SEATTLE – In mid-January of 2019, the House and the Senate rallied at the injustice of a singular humanitarian crisis halfway across the world and introducing S.178, otherwise known as the Uyghur Human Rights Policy Act of 2019.
The Uyghur Human Rights Policy Act of 2019
The Uyghur Human Rights Policy of Act of 2019 is a bold condemnation of the human rights violations against the ethnic Turkic Muslims (Uyghur) living in Xinjiang. The Act calls for an end to the detaining, torture and harassment of the Uyghur communities in China. Specifically, the act proposes that the U.S. redirects resources to address the mass internment of over 1,000,000 Uyghurs and other Muslim ethnic minorities in China.
The Background
In recent decades, the Chinese government has denied Uyghurs and other Muslims in Xinjiang civil and political rights, including freedom of expression, religion and fair trial. The regional Chinese government in Xinjiang has been severely repressing these ethnic minorities by using a pretext of terrorism to excuse gross human rights violations. In particular, the “Strike Hard Against Violent Extremism” campaign has included high-tech surveillance, non-consensual collection of DNA” databases, and samples from children, facial and voice recognition software in conjunction with “predictive policing” and restrictions on where the Uyghur people can live within the Xinjiang region. There is also chilling evidence of Chinese authorities sending Muslim minorities to “political reeducation” camps.

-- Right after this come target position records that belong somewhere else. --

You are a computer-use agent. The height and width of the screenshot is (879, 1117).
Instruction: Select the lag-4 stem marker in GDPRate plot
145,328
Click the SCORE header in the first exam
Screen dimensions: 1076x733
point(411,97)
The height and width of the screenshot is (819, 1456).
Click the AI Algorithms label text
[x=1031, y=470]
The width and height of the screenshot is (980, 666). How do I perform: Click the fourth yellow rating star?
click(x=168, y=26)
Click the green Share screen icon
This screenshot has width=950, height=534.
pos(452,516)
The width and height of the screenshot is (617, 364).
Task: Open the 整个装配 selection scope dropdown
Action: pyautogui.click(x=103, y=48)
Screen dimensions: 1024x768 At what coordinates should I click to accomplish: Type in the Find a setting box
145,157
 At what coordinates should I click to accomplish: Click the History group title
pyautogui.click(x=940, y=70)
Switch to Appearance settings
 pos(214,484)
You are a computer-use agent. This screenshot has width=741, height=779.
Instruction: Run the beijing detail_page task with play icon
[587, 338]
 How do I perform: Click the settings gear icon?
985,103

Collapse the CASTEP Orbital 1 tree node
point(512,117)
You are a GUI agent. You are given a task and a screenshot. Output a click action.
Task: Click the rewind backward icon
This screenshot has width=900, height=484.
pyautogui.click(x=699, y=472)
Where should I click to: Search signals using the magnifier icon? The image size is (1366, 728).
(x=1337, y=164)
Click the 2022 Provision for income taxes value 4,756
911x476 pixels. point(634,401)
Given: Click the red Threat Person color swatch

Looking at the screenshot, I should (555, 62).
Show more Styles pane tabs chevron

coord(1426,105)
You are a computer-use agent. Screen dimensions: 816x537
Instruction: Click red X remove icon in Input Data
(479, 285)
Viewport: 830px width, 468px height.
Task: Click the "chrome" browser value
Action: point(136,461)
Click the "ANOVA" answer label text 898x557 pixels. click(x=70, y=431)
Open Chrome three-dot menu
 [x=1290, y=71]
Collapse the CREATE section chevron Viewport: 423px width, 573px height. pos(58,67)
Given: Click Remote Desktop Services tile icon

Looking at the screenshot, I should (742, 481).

“We’re a people destroyed,” says one Uyghur, as reported by Gene Bunin, a reporter for The Guardian who spent 18 months in China to report on the quiet ethnic cleansing. Millions of Chinese Muslims are living in fear. Over the course of a year, China has used surveillance tactics against its own citizens, in addition to “transformation through education,” from which many Uyghur never return home, as they “die after prolonged heavy labor”.
Further reports from journalists claim that authorities have used intimidation tactics to keep the Orwellian tactics quiet. Last February, four Uyghur journalists working in America learned that authorities had detained relatives living in Xinjiang to concentration camps to “punish them for their coverage”. It isn’t surprising that Uyghur citizens are afraid to speak honestly about the situation.
Moreover, officials in Xinjiang have claimed that global concern for the treatment of the Uyghur people is “unjustified”. Ailiti Saliyev, Xinjiang’s deputy foreign publicity director, even claimed that “the happiest Muslims in the world live in Xinjiang.”
The Uyghur People and Poverty
In China’s northwestern Xinjiang region, nearly 704,000 residents in Hotan county live below China’s poverty line. This accounts for 27 percent of impoverished Uyghurs in the entirety of Xinjiang.
According to Uyghur living in the region, the high rate of poverty among their ethnic minority is due to the local government’s failure to grant land to growing families. People living in Xinjiang rely heavily on agriculture to support themselves. However, when Xinjiang officials fail to distribute land to citizens, Uyghurs have less to eat and less to sell, which means they cannot save money, pay for electricity or pay for medical care.
Three-Year Poverty Relief Plan
One day after the United States introduced the Uyghur Human Rights Policy Act of 2019, the People’s Republic of China unveiled a three-year poverty relief plan to specifically target counties in the Xinjiang region. These anti-poverty measures will seek to lift 400,000 Xinjiang people out of poverty in 2019 alone.
Although lifting people out of poverty is an important step, it is unclear as to how Chinese officials plan to rectify the human rights crimes against the Uyghur people. Perhaps policy the Uyghur Human Rights Policy Act of 2019 will continue to pressure the Chinese government into restoring the rights and freedoms of ethnic minorities in China.
With domestic relief efforts and steps from the international community, changes for the Uyghur in China may be on the horizon.